DIRECTION A
Convert the listing lines, from the line with "You are a computer-use agent. This" up to and including the line with "Screen dimensions: 1568x466 (344, 34)", into a Markdown table with the columns Row and Listing line. Omit blank lines.

EXTRACTED TEXT
──────────────────────────────

Looking at all families together, about 54% of infants showed secure attachment relationships with their parents, which is nearly identical to the worldwide average of 52% found in studies of over 20,000 parent-child pairs. About 21% showed avoidant attachment, 14% showed ambivalent attachment, and 12% showed disorganized attachment.
Infants living in the Netherlands were more likely to be securely attached compared to infants in the United Kingdom, regardless of whether they had two fathers, two mothers, or a mother and father. This suggests that access to supportive social systems and contexts (e.g., parental leave policies, social support systems, and attitudes toward diverse families) may be more important than family structure itself.
Compared to worldwide data, this study found somewhat more infants with avoidant (21% vs. 15%) or ambivalent (14% vs. 10%) attachment patterns, but fewer with disorganized (12% vs. 24%) attachment.
Limitations: Convenience sampling may limit generalizability, as participating families may be more confident in their parenting and have more positive parent-child relationships. Suboptimal video quality in some recordings made subtle facial expressions crucial for disorganized coding harder to detect. Data on ethnic background and health were only collected for UK and Netherlands participants due to ethical restrictions in France. Very high educational attainment limits generalizability to lower socioeconomic families. The Strange Situation Procedure has been validated primarily with mother-child dyads.
Applications: Consider how contextual factors like parental leave policies, social support, and experiences of discrimination may affect caregiving and attachment, rather than family structure or donor type.

──────────────────────────────

DATA EXTRACT
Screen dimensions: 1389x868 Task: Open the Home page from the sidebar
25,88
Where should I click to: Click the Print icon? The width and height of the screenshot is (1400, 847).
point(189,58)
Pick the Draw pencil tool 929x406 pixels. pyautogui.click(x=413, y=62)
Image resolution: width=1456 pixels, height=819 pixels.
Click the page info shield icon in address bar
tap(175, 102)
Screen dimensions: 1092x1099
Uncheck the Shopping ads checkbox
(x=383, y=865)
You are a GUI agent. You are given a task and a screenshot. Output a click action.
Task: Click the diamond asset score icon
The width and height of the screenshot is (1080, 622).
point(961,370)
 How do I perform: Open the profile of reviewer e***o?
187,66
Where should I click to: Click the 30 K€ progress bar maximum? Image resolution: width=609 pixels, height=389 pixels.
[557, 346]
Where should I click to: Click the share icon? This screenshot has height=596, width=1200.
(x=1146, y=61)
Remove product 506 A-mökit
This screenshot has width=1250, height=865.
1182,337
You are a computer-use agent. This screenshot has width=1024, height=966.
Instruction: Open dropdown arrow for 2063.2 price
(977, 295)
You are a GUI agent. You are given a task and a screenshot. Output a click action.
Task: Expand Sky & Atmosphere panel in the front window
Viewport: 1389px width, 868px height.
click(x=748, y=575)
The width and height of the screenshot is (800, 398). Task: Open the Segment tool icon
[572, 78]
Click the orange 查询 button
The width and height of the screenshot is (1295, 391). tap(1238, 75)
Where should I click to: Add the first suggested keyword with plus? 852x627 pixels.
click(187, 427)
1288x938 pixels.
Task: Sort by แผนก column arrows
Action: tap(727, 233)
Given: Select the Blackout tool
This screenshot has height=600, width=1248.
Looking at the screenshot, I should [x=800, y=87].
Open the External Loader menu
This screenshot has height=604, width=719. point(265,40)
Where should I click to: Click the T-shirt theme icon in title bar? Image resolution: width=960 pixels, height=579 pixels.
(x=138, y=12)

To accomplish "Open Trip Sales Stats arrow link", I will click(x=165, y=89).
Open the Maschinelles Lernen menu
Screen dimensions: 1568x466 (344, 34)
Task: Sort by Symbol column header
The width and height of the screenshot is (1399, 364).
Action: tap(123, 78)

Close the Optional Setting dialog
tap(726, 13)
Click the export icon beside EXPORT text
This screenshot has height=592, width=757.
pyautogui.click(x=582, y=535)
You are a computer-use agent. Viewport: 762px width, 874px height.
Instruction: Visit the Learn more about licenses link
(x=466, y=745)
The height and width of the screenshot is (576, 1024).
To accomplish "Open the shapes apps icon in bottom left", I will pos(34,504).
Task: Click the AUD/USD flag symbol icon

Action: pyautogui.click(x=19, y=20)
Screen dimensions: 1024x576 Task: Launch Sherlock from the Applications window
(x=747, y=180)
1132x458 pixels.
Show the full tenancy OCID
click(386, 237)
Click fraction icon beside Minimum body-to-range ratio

──────────────────────────────

DIRECTION B
Answer these questions from the text on infant attachment:
(i) What percentage of infants across all families showed secure attachment?
(ii) Infants in which country were more likely to be securely attached than infants in the United Kingdom?
(iii) Data on ethnic background and health were collected only for participants from which countries?

ANSWER A
| Row | Listing line |
|---|---|
| 1 | You are a computer-use agent. This screenshot has width=1024, height=966. |
| 2 | Instruction: Open dropdown arrow for 2063.2 price |
| 3 | (977, 295) |
| 4 | You are a GUI agent. You are given a task and a screenshot. Output a click action. |
| 5 | Task: Expand Sky & Atmosphere panel in the front window |
| 6 | Viewport: 1389px width, 868px height. |
| 7 | click(x=748, y=575) |
| 8 | The width and height of the screenshot is (800, 398). Task: Open the Segment tool icon |
| 9 | [572, 78] |
| 10 | Click the orange 查询 button |
| 11 | The width and height of the screenshot is (1295, 391). tap(1238, 75) |
| 12 | Where should I click to: Add the first suggested keyword with plus? 852x627 pixels. |
| 13 | click(187, 427) |
| 14 | 1288x938 pixels. |
| 15 | Task: Sort by แผนก column arrows |
| 16 | Action: tap(727, 233) |
| 17 | Given: Select the Blackout tool |
| 18 | This screenshot has height=600, width=1248. |
| 19 | Looking at the screenshot, I should [x=800, y=87]. |
| 20 | Open the External Loader menu |
| 21 | This screenshot has height=604, width=719. point(265,40) |
| 22 | Where should I click to: Click the T-shirt theme icon in title bar? Image resolution: width=960 pixels, height=579 pixels. |
| 23 | (x=138, y=12) |
| 24 | To accomplish "Open Trip Sales Stats arrow link", I will click(x=165, y=89). |
| 25 | Open the Maschinelles Lernen menu |
| 26 | Screen dimensions: 1568x466 (344, 34) |

ANSWER B
(i) About 54%.
(ii) The Netherlands.
(iii) The UK and the Netherlands.